O desgaste, contudo, não decorre apenas dos escândalos. Outros problemas estruturais continuam avançando sem que o sistema político pareça capaz de enfrentá-los com a urgência necessária.

O crime organizado amplia sua presença na economia formal, infiltra-se em cadeias produtivas, controla territórios e movimenta bilhões de reais. Relatórios recentes apontam sua expansão para setores como transporte, combustíveis, construção civil, serviços financeiros e comércio. O problema deixou de ser apenas policial. Tornou-se institucional.

A economia também oferece sinais contraditórios. Embora indicadores importantes permaneçam positivos, persistem preocupações relacionadas ao crescimento dos gastos públicos, ao aumento do endividamento e à dificuldade de construir uma trajetória fiscal mais sólida. Para muitos brasileiros, cresce a sensação de que o país administra crises sucessivas sem atacar suas causas mais profundas.

O que está em crise não são apenas governos ou lideranças, mas a crença de que um dos lados possui autoridade moral e competência suficientes para se apresentar como antídoto ao outro.

E é provável que o elemento mais importante seja de natureza psicológica.

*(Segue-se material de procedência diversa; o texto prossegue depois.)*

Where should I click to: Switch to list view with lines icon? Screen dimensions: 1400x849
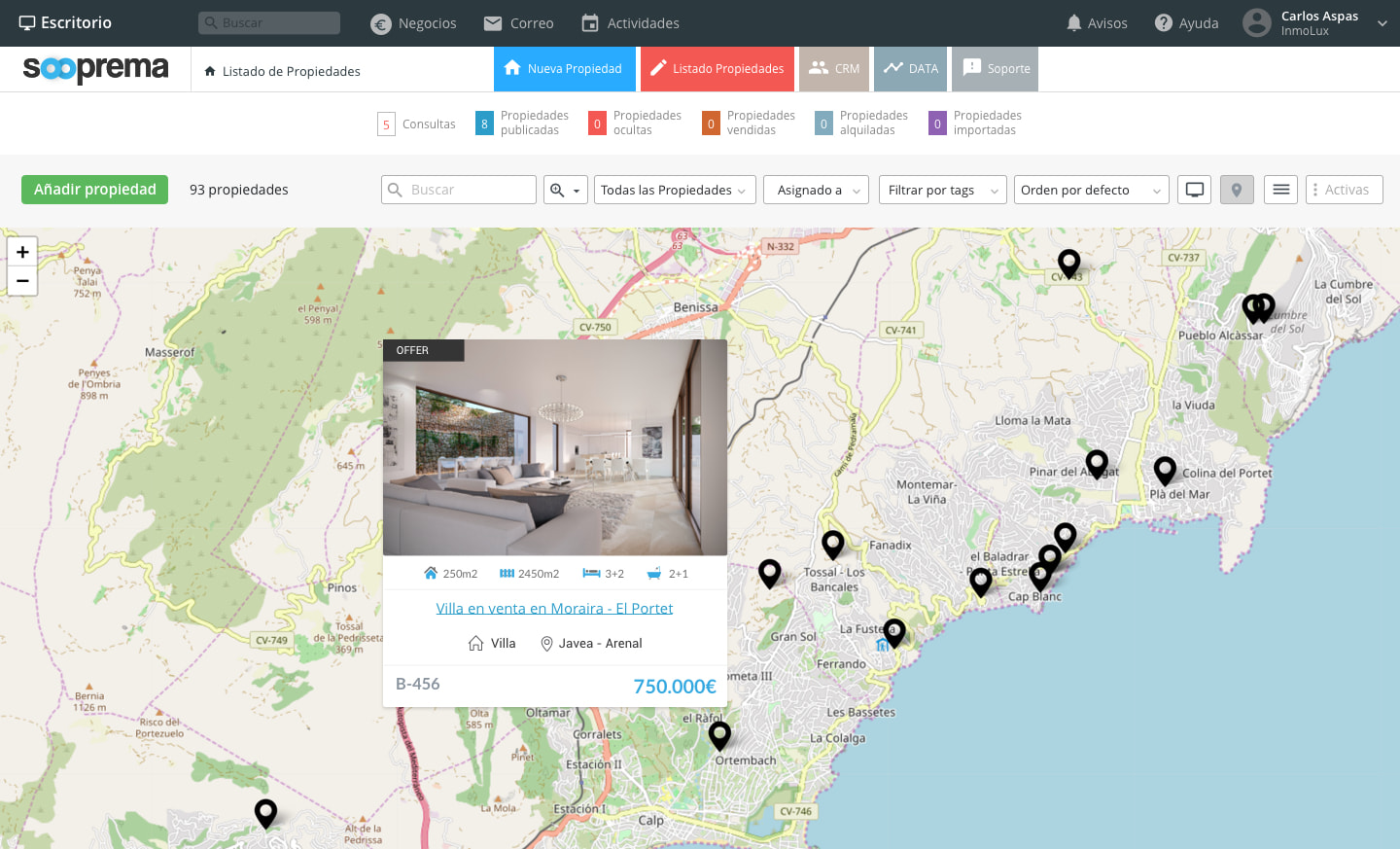tap(1281, 190)
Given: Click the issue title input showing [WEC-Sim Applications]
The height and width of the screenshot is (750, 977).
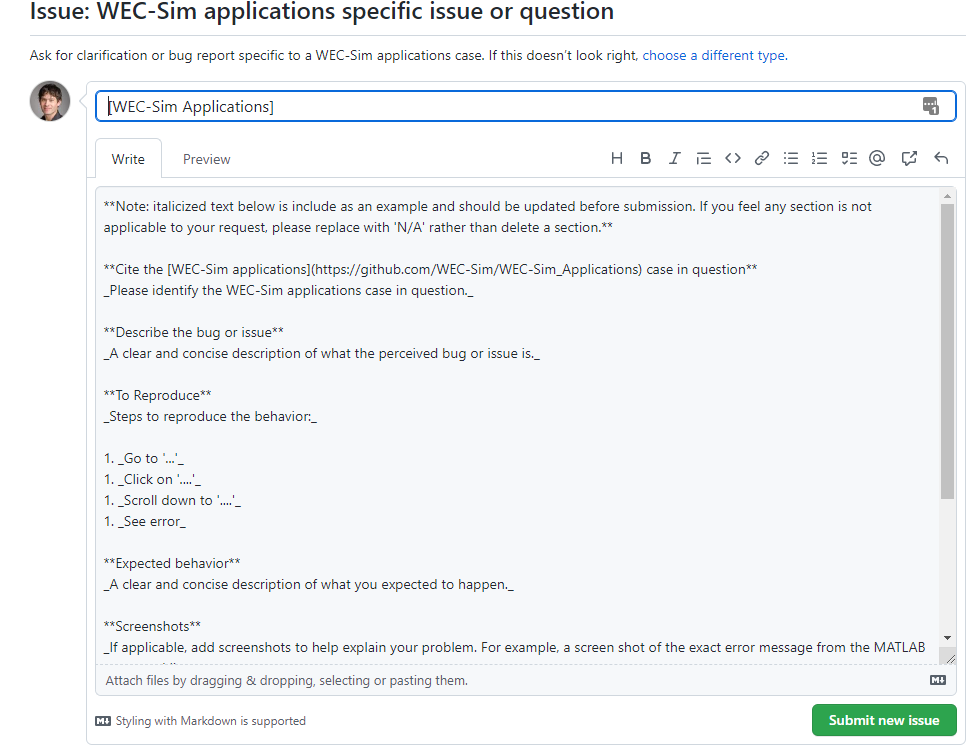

Em 2018 predominava a indignação. Havia revolta contra a corrupção, contra a crise econômica e contra o sistema político. Hoje o ambiente parece diferente. Menos marcado pela raiva e mais pela exaustão.

Muitos brasileiros já não demonstram a mesma disposição para defender incondicionalmente um dos polos. Não necessariamente porque tenham mudado de posição ideológica, mas porque passaram a enxergar limitações, contradições e fracassos dos dois lados.

É nesse ambiente que candidatos improváveis costumam surgir.

O erro mais comum dos analistas é imaginar que o próximo presidente necessariamente estará entre os nomes já conhecidos. A história mostra exatamente o contrário. Quando sistemas políticos entram em processo de desgaste, novas lideranças encontram espaço para crescer rapidamente. O fenômeno raramente começa com o candidato. Começa com o esgotamento do ambiente que sustentava os candidatos tradicionais.

Naturalmente, não há hoje um nome capaz de ocupar esse espaço de forma evidente. Talvez ele sequer apareça nas pesquisas. Bolsonaro parecia improvável poucos anos antes de vencer. Collor também. O mesmo ocorreu em diversos países que atravessaram crises de representação.

A questão, portanto, não é identificar quem será o próximo candidato improvável. É saber se as condições para seu surgimento estão novamente se formando.

________________________________________

Hubert Alquéres é presidente da Academia Paulista de Educação.